## WHAT TO PRODUCE:
All lines from the one with "Pattern (118, 13)" through the final line of the records below must be written out exactly, with no other text.

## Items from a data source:
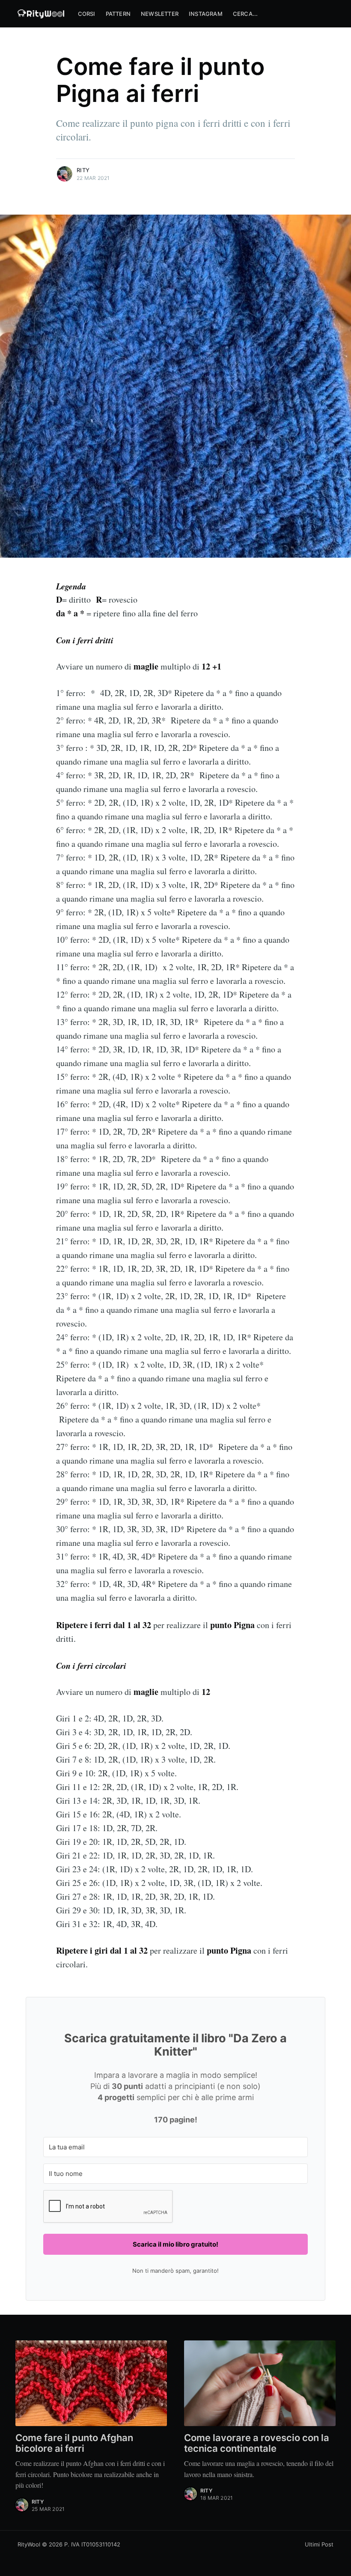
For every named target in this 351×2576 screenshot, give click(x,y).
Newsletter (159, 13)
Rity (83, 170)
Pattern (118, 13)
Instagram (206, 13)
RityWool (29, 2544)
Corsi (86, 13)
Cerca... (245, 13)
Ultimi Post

## RESULT OF THIS TASK:
Pattern (118, 13)
Instagram (206, 13)
RityWool (29, 2544)
Corsi (86, 13)
Cerca... (245, 13)
Ultimi Post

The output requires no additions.